◆ WRITTEN PROBLEM 1:
Do these statements agree with the Dasher thread below? Answer yes or no for each, quoting the deciding words. (a) The car's last tabs were from 1995. (b) Rodents were found in the seats. (c) The car had a full tank of fuel.
◆ WRITTEN PROBLEM 2:
In the Dasher thread below, what was found in the backseat?

◆ QUOTED TEXT:
<<<<
# it's a free dasher.



## lilgreydentwagen (Sep 13, 2005)

it's not mine, it's my ex's but i will be helping a lot with the restoration and mechanical work she got hooked up by one of her friend's dad he wanted to get rid of it. so i had a buddy tow it out it's last tabs were from '95 so unless the po was driving expired for several years it's been sitting for quite some time there was some hardware missing from the alternator so i replaced it bolted it back together, put a battery in and it runs! really rough but it fired. it's not getting enough fuel i think the clear line has air in it i don't know too much about the diesel engines and it has half a tank of old fuel. gahh anyways... she's probably got better pics and i know she'll be on soon enough but here are the ones i took today.








































it needs a bit of body work, rust repair, a paint job, and some tlc. but it's a pretty solid car.


----------



## Bootlace Wolfie (Dec 1, 2007)

I'll try and upload some pics tonight when I get home. I have some good ones from after the first round of cleaning.


----------



## Bootlace Wolfie (Dec 1, 2007)

PS: Took out the seats to inspect them for rodents and I'm very happy to say they're rodent free. Vac'd the entire car out including the trunk and cleaned everything with bleach then interior cleaner. Found 2 toothpicks to go with the 2 KPLZ stickers, 2 3cent stamps and 2 condoms we found in the glovebox....not to mention the 2 pairs of gloves in the backseat.


----------



## lilgreydentwagen (Sep 13, 2005)

*Re: (Bootlace Wolfie)*

don't forget the *2* dozen attempts to keep the damn engine running. haha!
>>>>
◆ ENTRIES PROVIDED:
<<<<
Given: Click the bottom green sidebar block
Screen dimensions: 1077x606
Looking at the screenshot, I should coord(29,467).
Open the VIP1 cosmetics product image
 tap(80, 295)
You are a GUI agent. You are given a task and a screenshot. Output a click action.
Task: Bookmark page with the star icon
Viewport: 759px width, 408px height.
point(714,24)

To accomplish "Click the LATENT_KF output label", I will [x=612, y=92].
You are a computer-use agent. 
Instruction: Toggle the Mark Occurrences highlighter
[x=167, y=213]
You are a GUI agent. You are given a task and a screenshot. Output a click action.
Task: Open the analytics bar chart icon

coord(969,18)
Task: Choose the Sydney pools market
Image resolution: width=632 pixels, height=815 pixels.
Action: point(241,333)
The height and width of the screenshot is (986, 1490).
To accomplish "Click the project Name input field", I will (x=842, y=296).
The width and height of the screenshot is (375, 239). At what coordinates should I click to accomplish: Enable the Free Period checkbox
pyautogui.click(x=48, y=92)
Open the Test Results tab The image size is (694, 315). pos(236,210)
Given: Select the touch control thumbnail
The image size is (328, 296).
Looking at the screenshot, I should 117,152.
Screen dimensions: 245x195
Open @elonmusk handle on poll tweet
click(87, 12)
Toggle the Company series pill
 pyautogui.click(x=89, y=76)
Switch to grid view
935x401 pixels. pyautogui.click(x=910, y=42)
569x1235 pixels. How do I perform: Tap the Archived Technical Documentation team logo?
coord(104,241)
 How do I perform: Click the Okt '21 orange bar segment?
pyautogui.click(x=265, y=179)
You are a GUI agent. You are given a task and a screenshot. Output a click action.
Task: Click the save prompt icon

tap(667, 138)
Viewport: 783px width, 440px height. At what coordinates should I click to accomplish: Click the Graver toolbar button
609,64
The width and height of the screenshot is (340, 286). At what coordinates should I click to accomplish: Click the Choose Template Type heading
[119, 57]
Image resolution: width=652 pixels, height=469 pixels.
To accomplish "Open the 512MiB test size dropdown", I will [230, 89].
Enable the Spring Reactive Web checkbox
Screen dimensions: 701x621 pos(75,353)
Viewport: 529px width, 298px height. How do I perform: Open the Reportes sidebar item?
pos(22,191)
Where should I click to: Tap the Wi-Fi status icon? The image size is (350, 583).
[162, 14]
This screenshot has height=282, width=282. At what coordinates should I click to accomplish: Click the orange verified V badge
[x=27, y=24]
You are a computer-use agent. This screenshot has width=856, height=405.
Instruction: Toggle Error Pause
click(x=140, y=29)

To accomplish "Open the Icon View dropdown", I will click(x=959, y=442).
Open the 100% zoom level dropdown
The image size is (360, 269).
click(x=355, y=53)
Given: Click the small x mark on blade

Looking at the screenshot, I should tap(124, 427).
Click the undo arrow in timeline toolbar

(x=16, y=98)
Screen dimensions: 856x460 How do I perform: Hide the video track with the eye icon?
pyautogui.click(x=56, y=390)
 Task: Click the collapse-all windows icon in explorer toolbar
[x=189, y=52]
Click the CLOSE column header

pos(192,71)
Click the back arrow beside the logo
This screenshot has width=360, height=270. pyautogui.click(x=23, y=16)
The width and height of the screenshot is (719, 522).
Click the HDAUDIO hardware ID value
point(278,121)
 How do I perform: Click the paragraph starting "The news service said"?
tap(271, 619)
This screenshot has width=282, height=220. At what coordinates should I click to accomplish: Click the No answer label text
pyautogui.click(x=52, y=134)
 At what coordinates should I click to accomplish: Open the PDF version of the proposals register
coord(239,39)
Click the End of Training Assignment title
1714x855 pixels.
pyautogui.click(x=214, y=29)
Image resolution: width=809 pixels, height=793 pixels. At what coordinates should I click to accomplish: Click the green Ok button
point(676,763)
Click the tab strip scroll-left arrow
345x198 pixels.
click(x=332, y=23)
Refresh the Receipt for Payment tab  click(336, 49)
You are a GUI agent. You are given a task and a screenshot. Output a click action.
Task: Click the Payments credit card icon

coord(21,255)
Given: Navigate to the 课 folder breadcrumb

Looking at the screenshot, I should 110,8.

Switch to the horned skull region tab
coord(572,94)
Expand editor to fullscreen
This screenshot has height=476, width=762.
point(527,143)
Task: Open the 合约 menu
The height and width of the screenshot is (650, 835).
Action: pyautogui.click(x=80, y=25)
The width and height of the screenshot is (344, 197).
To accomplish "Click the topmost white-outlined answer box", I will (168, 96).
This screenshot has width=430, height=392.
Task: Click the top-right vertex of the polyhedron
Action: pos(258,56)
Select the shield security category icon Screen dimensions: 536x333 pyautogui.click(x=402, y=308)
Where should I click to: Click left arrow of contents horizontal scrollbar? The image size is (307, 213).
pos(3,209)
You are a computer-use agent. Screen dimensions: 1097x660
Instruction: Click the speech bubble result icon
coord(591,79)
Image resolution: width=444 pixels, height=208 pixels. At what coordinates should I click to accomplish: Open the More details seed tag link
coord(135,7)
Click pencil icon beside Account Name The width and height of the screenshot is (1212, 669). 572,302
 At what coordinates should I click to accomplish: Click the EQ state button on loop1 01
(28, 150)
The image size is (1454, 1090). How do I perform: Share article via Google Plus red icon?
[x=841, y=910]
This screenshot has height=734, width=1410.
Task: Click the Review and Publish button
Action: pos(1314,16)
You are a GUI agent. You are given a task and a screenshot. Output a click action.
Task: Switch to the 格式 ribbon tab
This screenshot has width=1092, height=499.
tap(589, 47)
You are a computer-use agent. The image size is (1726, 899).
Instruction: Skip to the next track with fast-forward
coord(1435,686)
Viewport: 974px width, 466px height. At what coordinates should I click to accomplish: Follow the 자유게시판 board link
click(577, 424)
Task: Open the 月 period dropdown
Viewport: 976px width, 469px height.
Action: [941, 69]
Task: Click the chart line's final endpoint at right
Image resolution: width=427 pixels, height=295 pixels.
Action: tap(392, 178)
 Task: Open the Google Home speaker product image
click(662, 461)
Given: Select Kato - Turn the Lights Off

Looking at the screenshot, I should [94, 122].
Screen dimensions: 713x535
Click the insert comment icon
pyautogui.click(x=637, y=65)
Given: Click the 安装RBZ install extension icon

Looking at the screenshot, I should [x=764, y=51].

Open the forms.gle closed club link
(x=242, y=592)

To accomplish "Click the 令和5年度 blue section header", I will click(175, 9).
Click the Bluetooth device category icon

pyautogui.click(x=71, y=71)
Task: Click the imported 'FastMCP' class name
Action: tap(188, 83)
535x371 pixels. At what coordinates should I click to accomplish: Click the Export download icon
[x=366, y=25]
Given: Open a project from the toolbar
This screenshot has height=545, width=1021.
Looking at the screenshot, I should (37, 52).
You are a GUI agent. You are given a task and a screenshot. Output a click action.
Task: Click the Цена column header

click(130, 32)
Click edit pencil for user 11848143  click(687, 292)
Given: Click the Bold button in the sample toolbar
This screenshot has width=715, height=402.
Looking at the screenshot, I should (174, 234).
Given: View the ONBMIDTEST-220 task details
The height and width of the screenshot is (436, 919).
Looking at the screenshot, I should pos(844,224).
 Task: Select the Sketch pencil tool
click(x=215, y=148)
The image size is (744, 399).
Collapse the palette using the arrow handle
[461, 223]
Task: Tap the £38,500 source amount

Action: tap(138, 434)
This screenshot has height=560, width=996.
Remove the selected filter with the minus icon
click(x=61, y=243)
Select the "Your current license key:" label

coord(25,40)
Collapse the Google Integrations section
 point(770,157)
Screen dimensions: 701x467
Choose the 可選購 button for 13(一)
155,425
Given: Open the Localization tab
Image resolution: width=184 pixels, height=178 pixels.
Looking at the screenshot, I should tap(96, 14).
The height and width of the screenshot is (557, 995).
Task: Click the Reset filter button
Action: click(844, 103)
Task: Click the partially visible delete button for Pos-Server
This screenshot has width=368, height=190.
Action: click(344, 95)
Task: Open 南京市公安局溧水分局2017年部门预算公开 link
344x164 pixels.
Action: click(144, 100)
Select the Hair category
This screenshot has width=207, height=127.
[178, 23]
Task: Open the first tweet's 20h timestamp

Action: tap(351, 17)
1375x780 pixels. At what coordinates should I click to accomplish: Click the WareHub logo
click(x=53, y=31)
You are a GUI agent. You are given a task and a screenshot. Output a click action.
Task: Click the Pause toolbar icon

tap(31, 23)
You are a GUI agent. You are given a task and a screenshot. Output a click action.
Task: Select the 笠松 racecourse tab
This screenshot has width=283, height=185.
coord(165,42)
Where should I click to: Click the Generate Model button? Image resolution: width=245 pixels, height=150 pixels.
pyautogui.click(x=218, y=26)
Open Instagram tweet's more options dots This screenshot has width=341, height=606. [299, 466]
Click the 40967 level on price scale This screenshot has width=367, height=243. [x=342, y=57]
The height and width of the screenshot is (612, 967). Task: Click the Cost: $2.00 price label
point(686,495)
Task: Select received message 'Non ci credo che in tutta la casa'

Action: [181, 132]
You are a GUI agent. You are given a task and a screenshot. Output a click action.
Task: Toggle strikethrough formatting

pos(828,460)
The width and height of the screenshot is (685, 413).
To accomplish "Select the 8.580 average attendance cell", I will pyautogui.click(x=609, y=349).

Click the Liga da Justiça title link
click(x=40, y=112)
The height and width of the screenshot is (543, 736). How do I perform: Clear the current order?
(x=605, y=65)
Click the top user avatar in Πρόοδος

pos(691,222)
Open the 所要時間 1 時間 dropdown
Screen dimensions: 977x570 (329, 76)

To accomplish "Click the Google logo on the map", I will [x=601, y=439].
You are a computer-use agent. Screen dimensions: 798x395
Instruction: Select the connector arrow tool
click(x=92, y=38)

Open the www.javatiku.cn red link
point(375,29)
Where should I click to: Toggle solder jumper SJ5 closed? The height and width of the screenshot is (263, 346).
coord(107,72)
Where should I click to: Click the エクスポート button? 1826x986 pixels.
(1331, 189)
>>>>
◆ TASK RESPONSE 1:
(a) Yes: "it's last tabs were from '95"
(b) No: "they're rodent free"
(c) No: "it has half a tank of old fuel"

◆ TASK RESPONSE 2:
Two pairs of gloves.